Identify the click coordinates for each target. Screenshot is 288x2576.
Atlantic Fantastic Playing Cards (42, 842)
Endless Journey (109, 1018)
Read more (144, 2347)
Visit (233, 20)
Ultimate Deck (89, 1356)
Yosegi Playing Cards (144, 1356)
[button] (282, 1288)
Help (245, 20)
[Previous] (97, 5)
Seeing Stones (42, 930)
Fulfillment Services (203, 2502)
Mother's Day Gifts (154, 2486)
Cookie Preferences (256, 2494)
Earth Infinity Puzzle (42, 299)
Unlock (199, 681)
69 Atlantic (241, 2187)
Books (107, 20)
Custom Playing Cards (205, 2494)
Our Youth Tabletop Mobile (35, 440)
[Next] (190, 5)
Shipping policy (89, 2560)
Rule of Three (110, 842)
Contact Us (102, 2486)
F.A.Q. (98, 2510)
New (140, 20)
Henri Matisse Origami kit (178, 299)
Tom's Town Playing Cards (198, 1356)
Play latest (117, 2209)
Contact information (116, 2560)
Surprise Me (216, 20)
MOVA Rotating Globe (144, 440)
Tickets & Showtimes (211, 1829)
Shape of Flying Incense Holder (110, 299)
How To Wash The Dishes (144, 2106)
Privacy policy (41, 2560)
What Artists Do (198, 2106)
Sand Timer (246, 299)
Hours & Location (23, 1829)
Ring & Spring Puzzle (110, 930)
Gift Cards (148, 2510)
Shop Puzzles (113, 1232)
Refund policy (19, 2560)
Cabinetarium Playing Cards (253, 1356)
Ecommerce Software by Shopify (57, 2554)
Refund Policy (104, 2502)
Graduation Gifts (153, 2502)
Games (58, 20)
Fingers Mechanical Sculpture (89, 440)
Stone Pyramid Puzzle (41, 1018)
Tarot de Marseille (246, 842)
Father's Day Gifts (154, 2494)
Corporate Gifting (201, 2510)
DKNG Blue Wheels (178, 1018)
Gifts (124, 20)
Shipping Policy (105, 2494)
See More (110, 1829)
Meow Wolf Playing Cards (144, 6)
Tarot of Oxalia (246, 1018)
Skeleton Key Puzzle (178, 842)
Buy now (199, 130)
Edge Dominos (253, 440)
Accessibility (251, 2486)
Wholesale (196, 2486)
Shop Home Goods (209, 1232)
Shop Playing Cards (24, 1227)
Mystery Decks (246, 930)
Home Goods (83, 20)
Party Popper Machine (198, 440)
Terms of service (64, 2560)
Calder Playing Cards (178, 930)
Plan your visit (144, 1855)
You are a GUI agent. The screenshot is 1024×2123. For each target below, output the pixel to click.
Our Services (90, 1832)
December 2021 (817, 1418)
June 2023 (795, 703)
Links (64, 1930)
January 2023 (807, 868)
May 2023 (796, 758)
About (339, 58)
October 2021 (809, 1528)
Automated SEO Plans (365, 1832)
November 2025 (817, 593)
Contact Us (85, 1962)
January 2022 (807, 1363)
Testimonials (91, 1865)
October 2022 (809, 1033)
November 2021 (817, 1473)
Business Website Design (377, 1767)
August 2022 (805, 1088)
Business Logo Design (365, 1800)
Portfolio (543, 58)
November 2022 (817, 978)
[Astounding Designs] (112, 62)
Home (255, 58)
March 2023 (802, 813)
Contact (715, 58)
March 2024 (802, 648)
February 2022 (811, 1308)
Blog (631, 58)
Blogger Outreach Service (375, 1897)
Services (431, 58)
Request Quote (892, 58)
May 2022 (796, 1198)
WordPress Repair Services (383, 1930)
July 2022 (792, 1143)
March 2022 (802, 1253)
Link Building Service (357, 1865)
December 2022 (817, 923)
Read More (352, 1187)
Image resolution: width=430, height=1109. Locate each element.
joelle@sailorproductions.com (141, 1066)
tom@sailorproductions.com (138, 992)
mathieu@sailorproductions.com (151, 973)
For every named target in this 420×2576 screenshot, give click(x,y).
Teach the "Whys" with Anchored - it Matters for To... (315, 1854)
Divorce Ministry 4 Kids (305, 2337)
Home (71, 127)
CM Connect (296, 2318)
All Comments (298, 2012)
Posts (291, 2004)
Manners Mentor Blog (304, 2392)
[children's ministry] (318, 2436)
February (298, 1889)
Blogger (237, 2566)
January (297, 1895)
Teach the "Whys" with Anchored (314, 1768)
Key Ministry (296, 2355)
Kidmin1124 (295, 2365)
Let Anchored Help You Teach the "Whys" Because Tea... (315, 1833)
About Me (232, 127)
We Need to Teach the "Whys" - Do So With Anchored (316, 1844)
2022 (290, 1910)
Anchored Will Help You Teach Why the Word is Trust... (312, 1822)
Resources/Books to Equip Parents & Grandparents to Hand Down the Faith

- ABOUT THIS TASK
Once you find the line with "Endless Journey (109, 1018)" in the entries above, output it and each line after it up to and including the line with "Father's Day Gifts (154, 2494)", and nothing else.

- WRITTEN RESPONSE
Endless Journey (109, 1018)
Read more (144, 2347)
Visit (233, 20)
Ultimate Deck (89, 1356)
Yosegi Playing Cards (144, 1356)
[button] (282, 1288)
Help (245, 20)
[Previous] (97, 5)
Seeing Stones (42, 930)
Fulfillment Services (203, 2502)
Mother's Day Gifts (154, 2486)
Cookie Preferences (256, 2494)
Earth Infinity Puzzle (42, 299)
Unlock (199, 681)
69 Atlantic (241, 2187)
Books (107, 20)
Custom Playing Cards (205, 2494)
Our Youth Tabletop Mobile (35, 440)
[Next] (190, 5)
Shipping policy (89, 2560)
Rule of Three (110, 842)
Contact Us (102, 2486)
F.A.Q. (98, 2510)
New (140, 20)
Henri Matisse Origami kit (178, 299)
Tom's Town Playing Cards (198, 1356)
Play latest (117, 2209)
Contact information (116, 2560)
Surprise Me (216, 20)
MOVA Rotating Globe (144, 440)
Tickets & Showtimes (211, 1829)
Shape of Flying Incense Holder (110, 299)
How To Wash The Dishes (144, 2106)
Privacy policy (41, 2560)
What Artists Do (198, 2106)
Sand Timer (246, 299)
Hours & Location (23, 1829)
Ring & Spring Puzzle (110, 930)
Gift Cards (148, 2510)
Shop Puzzles (113, 1232)
Refund policy (19, 2560)
Cabinetarium Playing Cards (253, 1356)
Ecommerce Software by Shopify (57, 2554)
Refund Policy (104, 2502)
Graduation Gifts (153, 2502)
Games (58, 20)
Fingers Mechanical Sculpture (89, 440)
Stone Pyramid Puzzle (41, 1018)
Tarot de Marseille (246, 842)
Father's Day Gifts (154, 2494)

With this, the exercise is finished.